Le baby pensioni rappresentano oggi un forte elemento di squilibrio per il sistema pensionistico italiano, non solo sul piano sociale ma anche e soprattutto su quello economico. Secondo lo studio del professor Alberto Brambilla, i baby pensionati costano allo Stato italiano circa 9 miliardi all’anno e, in molti casi, ricevono l’assegno da ben 38 anni avendone lavorati soltanto 15.

Per l’Inps, che solo qualche anno aveva fornito un’accurata relazione sul tema, i beneficiari delle baby pensioni sono stati in totale 256mila, con 186mila ancora vigenti (149mila sono donne). Il costo annuale, con questi dati, era pari a 2,9 miliardi di euro, mentre l’età media di inizio della pensione era di circa 42 anni per le donne e 45 per gli uomini. Quanto agli anni di contribuzione, la media era di 22 per le donne e 25 per gli uomini.
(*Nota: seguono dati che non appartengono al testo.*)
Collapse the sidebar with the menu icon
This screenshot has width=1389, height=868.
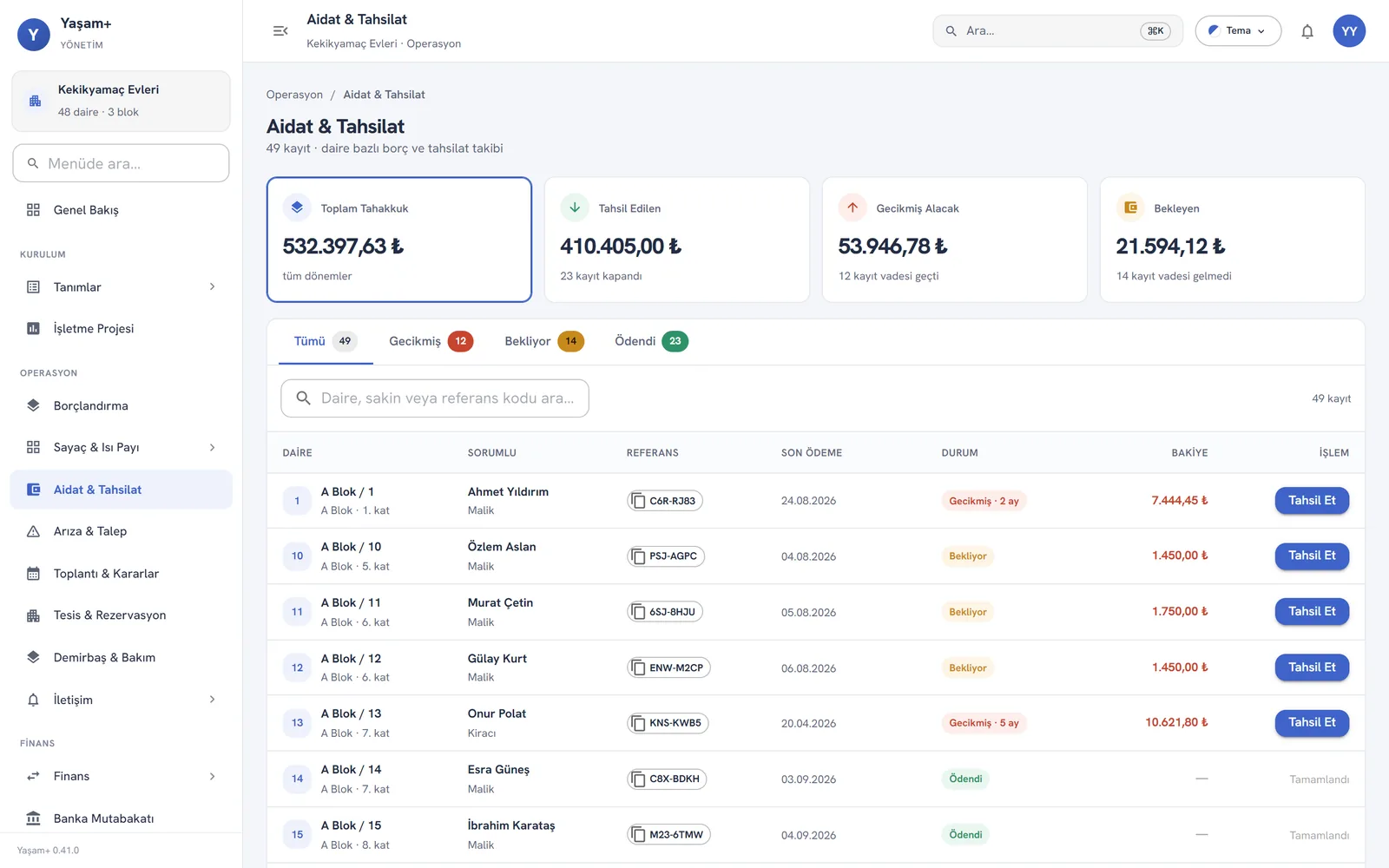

Il valore medio delle pensioni era di 1.200 euro al mese, con la spesa totale ai valori attuali stimata dall’Inps almeno pari a 130mila euro.

Le implicazioni future

Così come sostenuto da Brambilla, i conti della previdenza dovrebbero reggere anche nel periodo compreso 2035-2040, ovvero quando la maggior parte dei baby boomer sarà pensionata.

A risentire maggiormente del disastro attuato in passato saranno soprattutto i più giovani. Per limitare questo impatto, per il professor Brambilla è necessario applicare puntualmente degli stabilizzatori automatici dell’adeguamento dell’età anagrafica e dei coefficienti di trasformazione all’aspettativa di vita. Inoltre c’è l’esigenza di bloccare l’anzianità contributiva agli attuali 42 anni e 10 mesi per gli uomini e 41 e 10 per le donne, prevedendo sempre una riduzione per donne madri e precoci e un superbonus per chi decide di rimanere a lavoro fino a 71 anni.